**TASK PROMPT:** Print the first line of the records below and every line after it, up to and including the line with "Facebook (511, 2316)". Print nothing else.

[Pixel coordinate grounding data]
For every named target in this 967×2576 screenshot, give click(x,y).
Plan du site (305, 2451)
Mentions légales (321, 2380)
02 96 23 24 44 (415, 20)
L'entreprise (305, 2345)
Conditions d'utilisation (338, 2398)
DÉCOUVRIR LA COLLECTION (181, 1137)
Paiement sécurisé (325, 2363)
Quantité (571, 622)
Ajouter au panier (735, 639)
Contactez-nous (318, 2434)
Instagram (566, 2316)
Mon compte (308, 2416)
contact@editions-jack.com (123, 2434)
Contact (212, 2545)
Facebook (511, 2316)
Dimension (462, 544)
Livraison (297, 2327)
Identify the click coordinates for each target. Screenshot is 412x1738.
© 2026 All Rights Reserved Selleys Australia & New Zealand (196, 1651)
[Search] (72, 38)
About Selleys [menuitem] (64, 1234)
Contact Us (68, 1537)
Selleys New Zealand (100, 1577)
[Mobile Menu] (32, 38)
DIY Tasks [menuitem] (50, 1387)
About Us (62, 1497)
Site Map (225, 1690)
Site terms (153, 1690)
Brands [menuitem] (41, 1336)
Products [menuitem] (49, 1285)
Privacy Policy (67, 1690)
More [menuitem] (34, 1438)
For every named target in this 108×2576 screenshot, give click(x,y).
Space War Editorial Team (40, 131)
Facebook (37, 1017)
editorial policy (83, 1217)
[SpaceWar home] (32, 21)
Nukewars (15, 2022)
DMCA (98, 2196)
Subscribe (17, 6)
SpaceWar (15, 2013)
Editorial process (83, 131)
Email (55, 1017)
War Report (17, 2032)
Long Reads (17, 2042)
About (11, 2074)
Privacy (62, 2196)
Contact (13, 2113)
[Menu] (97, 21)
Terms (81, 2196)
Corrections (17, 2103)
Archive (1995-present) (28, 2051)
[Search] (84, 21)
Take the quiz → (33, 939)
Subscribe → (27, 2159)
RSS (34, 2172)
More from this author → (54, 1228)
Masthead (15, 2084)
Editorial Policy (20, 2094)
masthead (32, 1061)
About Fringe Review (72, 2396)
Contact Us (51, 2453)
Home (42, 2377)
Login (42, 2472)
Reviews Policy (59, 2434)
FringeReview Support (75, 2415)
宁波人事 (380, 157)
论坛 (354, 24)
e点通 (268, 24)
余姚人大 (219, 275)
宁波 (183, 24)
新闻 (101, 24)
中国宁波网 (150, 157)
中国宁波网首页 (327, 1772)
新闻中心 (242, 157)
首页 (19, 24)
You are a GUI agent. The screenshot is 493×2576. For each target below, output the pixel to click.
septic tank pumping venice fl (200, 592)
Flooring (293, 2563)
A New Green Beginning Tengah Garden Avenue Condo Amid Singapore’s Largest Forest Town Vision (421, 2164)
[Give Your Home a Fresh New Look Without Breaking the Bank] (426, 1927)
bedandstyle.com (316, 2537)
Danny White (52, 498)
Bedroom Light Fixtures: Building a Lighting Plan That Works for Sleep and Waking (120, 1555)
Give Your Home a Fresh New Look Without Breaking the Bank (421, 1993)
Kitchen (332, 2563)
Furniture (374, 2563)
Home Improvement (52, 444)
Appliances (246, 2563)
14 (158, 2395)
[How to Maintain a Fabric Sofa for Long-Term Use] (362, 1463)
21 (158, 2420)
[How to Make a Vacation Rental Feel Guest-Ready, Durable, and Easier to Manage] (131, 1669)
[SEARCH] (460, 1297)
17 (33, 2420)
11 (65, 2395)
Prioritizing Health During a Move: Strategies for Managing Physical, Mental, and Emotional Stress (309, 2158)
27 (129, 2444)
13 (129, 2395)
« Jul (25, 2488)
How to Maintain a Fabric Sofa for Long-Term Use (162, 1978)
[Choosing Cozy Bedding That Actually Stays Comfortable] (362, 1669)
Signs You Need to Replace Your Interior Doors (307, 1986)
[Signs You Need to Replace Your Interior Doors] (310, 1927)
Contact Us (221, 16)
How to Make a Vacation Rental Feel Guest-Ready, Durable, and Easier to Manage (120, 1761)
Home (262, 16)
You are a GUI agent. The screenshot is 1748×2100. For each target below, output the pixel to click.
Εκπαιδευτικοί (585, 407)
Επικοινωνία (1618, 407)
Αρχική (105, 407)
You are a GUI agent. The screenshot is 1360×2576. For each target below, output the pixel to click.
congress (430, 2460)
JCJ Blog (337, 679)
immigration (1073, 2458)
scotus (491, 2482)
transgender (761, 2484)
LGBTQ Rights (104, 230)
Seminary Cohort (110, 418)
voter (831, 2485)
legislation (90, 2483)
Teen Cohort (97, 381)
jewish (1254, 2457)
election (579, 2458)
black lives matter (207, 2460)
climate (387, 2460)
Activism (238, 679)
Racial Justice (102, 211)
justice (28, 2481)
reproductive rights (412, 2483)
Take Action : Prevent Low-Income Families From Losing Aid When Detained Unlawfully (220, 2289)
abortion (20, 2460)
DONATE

**TASK ANSWER:**
For every named target in this 967×2576 screenshot, give click(x,y).
Plan du site (305, 2451)
Mentions légales (321, 2380)
02 96 23 24 44 (415, 20)
L'entreprise (305, 2345)
Conditions d'utilisation (338, 2398)
DÉCOUVRIR LA COLLECTION (181, 1137)
Paiement sécurisé (325, 2363)
Quantité (571, 622)
Ajouter au panier (735, 639)
Contactez-nous (318, 2434)
Instagram (566, 2316)
Mon compte (308, 2416)
contact@editions-jack.com (123, 2434)
Contact (212, 2545)
Facebook (511, 2316)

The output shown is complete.